I don't like the two line creation of nodes.
std::unique_ptr<Node> node(new Node());
temp->children[c] = std::move(node);
Just use reset:
temp->children[c].reset(new Node());
Or if you have C++14 use std::make_unique()
temp->children[c] = std::make_unique<Node>();
Personally search()
does not seem quite the correct verb.
bool search(const std::string& str);
What is wrong with find()
?
-
2\$\begingroup\$
std::make_unique()
is available in C++14 as well, unless I am missing something obvious (I often do)! \$\endgroup\$user2296177– user22961772017年05月13日 05:16:33 +00:00Commented May 13, 2017 at 5:16 -
\$\begingroup\$ @user2296177, make unique is introduced in C++14, if you meant that C++11 has it as well. \$\endgroup\$Incomputable– Incomputable2017年05月13日 06:52:01 +00:00Commented May 13, 2017 at 6:52
@LokiAstari hit pretty much all the points I'd have made, but I'd like to expand on one point and then make one philosophical point:
The use of
std::map
is fine. But it does haveO(log(n))
lookup.
std::map
is the C++ equivalent of Java's TreeMap. It's big (it stores about three pointers per node) and slow (lookups require following log(n)
of those pointers on average, and inserts can require rebalancing of the red-black tree, thus touching even more pointers) and therefore cache-unfriendly (a single tree lookup can dirty up to log(n)
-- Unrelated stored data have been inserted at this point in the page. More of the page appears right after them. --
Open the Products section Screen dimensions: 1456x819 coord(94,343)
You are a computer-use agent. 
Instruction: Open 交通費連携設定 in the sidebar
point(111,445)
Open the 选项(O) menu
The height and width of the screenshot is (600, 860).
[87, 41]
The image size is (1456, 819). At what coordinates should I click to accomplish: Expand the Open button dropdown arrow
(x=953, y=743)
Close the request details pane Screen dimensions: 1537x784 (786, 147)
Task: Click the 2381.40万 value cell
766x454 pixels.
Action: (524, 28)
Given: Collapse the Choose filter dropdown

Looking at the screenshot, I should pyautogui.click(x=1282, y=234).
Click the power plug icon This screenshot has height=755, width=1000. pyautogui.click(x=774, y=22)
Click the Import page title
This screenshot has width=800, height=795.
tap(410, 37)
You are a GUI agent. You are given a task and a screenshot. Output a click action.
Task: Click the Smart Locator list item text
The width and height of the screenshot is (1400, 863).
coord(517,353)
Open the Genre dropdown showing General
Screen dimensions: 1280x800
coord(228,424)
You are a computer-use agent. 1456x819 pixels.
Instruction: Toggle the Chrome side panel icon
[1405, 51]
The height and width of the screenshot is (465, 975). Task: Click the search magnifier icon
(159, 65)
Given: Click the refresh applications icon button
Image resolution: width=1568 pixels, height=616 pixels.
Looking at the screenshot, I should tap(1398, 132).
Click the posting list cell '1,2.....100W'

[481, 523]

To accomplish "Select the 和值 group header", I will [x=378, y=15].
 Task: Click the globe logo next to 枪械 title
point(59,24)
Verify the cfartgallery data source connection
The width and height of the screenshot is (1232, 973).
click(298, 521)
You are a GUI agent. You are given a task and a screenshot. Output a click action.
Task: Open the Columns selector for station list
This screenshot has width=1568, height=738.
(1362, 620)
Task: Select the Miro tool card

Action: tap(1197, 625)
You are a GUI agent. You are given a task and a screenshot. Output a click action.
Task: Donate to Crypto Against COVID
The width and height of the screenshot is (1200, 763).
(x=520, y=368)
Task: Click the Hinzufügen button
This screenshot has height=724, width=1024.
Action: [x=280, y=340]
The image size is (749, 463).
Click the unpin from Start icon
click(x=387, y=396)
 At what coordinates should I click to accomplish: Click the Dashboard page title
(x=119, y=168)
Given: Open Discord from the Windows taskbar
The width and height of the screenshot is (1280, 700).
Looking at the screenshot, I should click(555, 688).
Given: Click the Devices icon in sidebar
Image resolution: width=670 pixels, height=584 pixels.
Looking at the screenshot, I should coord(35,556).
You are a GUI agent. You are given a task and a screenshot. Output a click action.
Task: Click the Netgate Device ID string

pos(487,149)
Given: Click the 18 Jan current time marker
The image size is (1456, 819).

cache lines, none of which will be helpful for the next tree lookup) and therefore even slower.
And you're not just using one std::map
— you're using one std::map
per node in your trie, i.e., you're making a big pointer-based tree of big pointer-based trees. This is just absolutely awful for performance.
So yes, an array spNode *children[256]
would probably be preferable. Or it might be worth the effort to abstract out a data type like
template<typename Key, typename Value>
struct FastMapForTries {
static_assert(std::is_same_v<Key, char>, "Key type must be char");
Value favorite_children['z' - 'A' + 1];
std::map<Key, Value> other_children;
Value& operator[](const Key& k) const { ... }
};
just to reduce the size of a Trie::Node
from 257*8
back down to 59*8 + sizeof(std::map)
.
If you're sticking with the std::map
, then at least you should avoid looking things up in the map repeatedly.
if (temp->children.find(c) == temp->children.end()) {//if char not in map
std::unique_ptr<Node> node(new Node());
temp->children[c] = std::move(node);
}
temp = temp->children[c].get();
I count three tree lookups in this short snippet. Try this instead:
auto it = temp->children.find(c);
if (it == temp->children.end()) { // if char not in map
it = temp->children.emplace_hint(it, c, std::make_unique<Node>());
}
temp = it;
Now there's only two lookups. — You might say "only one lookup", but look again and notice (as I missed the first time I wrote this code) that emplace_hint
is only ever called with end()
as the hint! So using emplace_hint
here is exactly as inefficient as using unhinted emplace
. A really good static analysis tool might have caught this bug of mine.
So let's do this instead:
auto pair = temp->children.insert(c, nullptr);
temp = pair.first;
if (pair.second) { // if we just inserted nullptr
*temp = std::make_unique<Node>();
}
Now there's only one tree lookup! If you have benchmarks for your trie code, you should see a ~3x speedup from just this one little refactor.
@Loki mentioned your awkwardly named trie.search(word)
method; he suggested trie.find(word)
. But I'd say that find
isn't the right word either. find
in the STL denotes "look for and return an iterator to", and (right now) your trie doesn't have iterators. So right now, the most STL-ish name for your method is trie.count(word)
, and it should return 0
or 1
.
Of course if you're not going for absolute STL-ish-ness, bool trie.contains(word)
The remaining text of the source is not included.